Yahoo discloses hack of 1 billion accounts
The company disclosed today that it has discovered a breach of more than one billion user accounts that occurred in August 2013. The breach is believed to be separate and distinct from the theft of data from 500 million accounts that Yahoo reported this September.
Troublingly, Yahoo’s chief information security officer Bob Lord says that the company hasn’t been able to determine how the data from the one billion accounts was stolen. “We have not been able to identify the intrusion associated with this theft,” Lord wrote in a post announcing the hack.
“The stolen user account information may have included names, email addresses, telephone numbers, dates of birth, hashed passwords (using MD5) and, in some cases, encrypted or unencrypted security questions and answers,” Lord added.
Yahoo was alerted to the massive breach by law enforcement and has examined the data with the help of outside forensic experts. The data does not appear to include payment details or plaintext passwords, but it’s still bad news for Yahoo account holders. The hashing algorithm MD5 is no longer considered secure and MD5 hashes can easily be looked up online to discover the passwords they hide.
Yahoo says it is notifying the account holders affected in the breach. Affected users will be required to change their passwords.
Yahoo also announced today that its proprietary code had been accessed by a hacker, who used the code to forge cookies that could be used to access accounts without a password. “The outside forensic experts have identified user accounts for which they believe forged cookies were taken or used. We are notifying the affected account holders, and have invalidated the forged cookies,” Lord said, adding that he believed the attack was launched by a state-sponsored actor.
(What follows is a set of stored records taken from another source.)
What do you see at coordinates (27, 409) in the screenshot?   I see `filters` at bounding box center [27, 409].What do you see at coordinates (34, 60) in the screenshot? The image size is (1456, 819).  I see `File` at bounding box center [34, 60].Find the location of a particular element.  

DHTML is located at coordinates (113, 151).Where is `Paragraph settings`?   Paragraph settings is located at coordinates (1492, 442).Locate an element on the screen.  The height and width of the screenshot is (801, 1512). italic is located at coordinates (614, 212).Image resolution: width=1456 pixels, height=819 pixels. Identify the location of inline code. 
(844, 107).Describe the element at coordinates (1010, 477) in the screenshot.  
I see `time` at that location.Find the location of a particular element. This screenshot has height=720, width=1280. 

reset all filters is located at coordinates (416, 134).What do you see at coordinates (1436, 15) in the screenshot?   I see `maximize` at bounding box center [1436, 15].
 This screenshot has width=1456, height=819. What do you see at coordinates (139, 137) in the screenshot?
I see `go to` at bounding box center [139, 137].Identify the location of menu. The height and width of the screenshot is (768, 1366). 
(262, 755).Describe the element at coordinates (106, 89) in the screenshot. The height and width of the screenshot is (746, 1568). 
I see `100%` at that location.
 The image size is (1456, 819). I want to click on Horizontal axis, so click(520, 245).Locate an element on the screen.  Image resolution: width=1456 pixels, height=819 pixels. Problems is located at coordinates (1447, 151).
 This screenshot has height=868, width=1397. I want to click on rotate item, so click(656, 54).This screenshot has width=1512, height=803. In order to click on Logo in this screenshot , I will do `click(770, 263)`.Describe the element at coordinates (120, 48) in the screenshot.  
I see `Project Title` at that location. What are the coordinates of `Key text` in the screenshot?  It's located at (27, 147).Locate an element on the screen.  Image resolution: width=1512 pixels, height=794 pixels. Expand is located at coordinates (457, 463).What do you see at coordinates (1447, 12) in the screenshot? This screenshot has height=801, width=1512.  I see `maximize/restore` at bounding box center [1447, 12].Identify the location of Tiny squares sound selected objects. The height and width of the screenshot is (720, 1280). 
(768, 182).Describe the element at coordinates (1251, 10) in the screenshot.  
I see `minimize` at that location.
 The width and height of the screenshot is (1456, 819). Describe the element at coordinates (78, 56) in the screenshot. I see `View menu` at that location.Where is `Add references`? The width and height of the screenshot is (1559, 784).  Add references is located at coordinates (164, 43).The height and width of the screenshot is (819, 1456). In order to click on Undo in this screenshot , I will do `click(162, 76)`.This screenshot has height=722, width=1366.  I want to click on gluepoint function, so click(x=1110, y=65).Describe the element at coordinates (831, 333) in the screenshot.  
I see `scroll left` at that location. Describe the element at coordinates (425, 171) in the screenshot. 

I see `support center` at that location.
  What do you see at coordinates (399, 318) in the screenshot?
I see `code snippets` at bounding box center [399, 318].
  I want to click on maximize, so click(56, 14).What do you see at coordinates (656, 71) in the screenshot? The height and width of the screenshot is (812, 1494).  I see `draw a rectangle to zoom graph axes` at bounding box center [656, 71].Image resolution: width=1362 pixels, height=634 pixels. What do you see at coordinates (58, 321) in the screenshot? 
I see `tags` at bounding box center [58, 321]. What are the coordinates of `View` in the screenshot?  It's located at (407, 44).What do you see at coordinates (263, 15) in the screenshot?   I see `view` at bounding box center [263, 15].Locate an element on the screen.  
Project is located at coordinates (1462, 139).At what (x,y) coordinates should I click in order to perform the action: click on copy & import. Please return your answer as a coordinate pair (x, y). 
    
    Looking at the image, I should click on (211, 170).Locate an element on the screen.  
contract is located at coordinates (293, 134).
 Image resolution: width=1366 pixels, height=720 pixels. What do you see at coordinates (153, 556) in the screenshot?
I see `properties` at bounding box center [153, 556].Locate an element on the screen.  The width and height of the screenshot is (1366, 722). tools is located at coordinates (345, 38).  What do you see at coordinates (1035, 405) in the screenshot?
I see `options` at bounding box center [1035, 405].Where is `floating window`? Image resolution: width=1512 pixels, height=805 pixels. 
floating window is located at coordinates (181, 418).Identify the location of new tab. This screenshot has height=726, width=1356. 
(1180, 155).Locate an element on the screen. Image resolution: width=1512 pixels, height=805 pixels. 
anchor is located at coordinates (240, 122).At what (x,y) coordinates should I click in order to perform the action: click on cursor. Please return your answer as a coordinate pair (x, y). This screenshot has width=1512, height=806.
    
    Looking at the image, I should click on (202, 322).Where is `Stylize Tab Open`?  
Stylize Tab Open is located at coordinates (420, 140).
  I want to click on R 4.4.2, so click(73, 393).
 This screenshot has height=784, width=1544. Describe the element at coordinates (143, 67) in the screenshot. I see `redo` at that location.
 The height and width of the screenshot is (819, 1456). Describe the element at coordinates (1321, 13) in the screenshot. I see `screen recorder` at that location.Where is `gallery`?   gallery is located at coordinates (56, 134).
I suppose its too late to disallow cookies ...
Lol, yeah no kidding.
That's why I'm ''old school'' with most of my information...Nothing wrong with Smoke Signals...Lets see a hacker, hack those.
No worries... we get hacking reports and there have been none. Just an FYI
Dear Friend Larry Hampton: A service which monitors my email, which is yahoo. advised that it was part of the hack.
Immediately I changed my user name and password.
I do that monthly anyway.
Not everything that is good is new, and not all that is new is good.
We are too dependent on computer technology for our own good, I fear.
My preference is not to get too far from nature.
Great article Larry.
Thanks.
Enoch.
"My preference is to not to get too far from nature"
A credo I try to follow daily, a road map for sanity, a pathway to a higher power. Thanks for the reminder Enoch.
And a plus in the whole scheme of things, is trying to decipher all those smoke signals coming from 2000 miles to the east of me.